[start]
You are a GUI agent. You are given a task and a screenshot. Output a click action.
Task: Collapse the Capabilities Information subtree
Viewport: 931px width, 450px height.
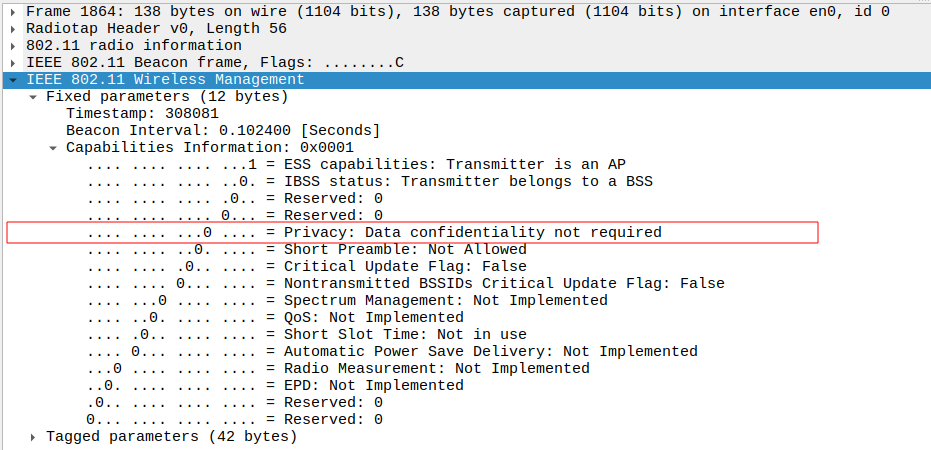pos(53,147)
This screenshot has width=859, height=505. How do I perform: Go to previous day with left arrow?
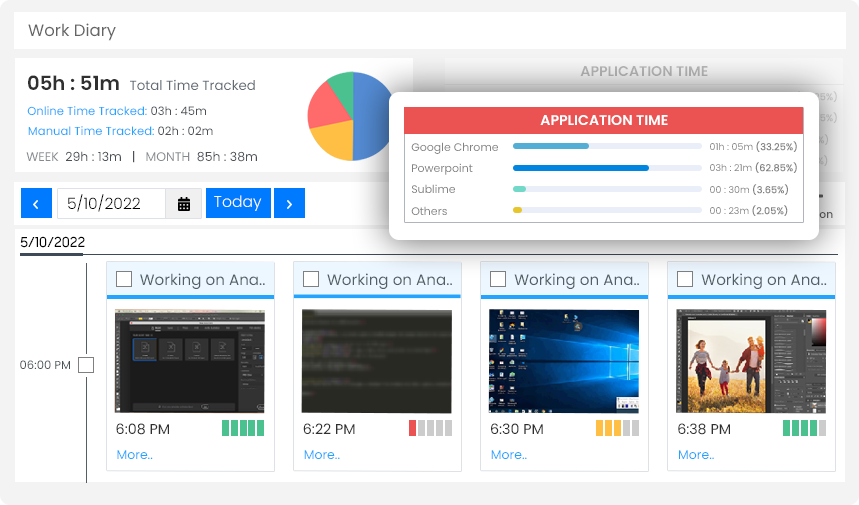36,204
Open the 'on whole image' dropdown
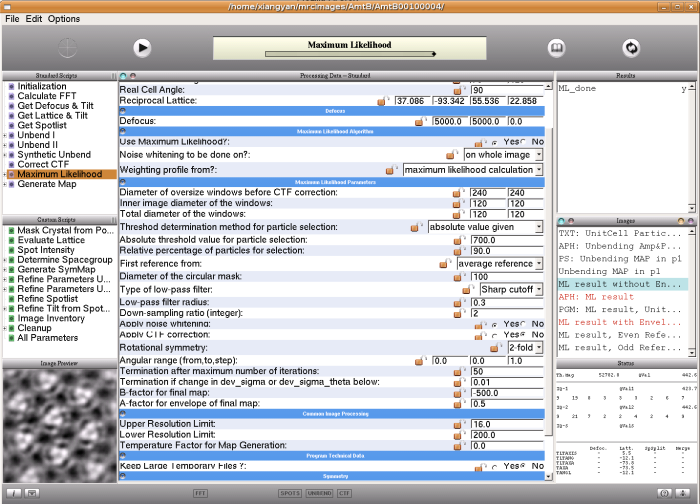700x504 pixels. point(503,155)
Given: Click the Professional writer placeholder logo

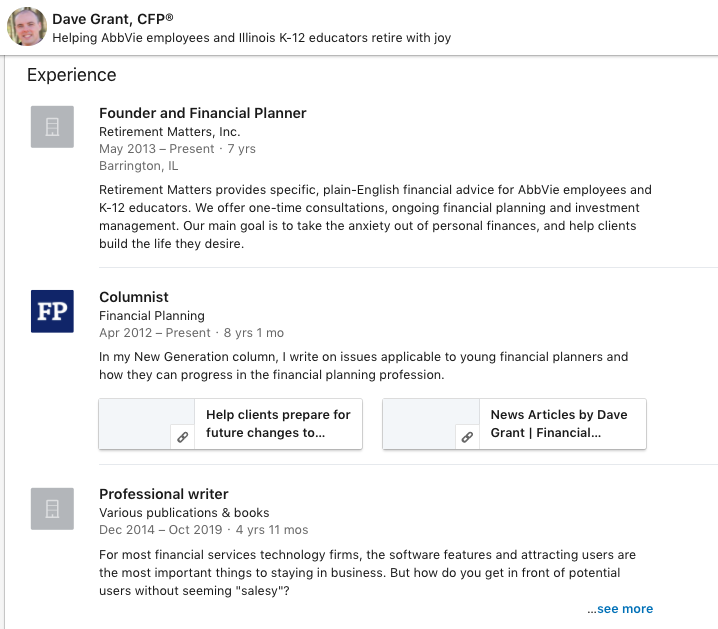Looking at the screenshot, I should coord(52,508).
[end]
TASK GOAL
Change "dropdown" to "drop-down menu" in all of the lines above, and keep everything else the same. Leave the pictures out of your answer.

FULL SOLUTION
You are a GUI agent. You are given a task and a screenshot. Output a click action.
Task: Collapse the Capabilities Information subtree
Viewport: 931px width, 450px height.
pos(53,147)
This screenshot has width=859, height=505. How do I perform: Go to previous day with left arrow?
36,204
Open the 'on whole image' drop-down menu
700x504 pixels. point(503,155)
Given: Click the Professional writer placeholder logo

Looking at the screenshot, I should coord(52,508).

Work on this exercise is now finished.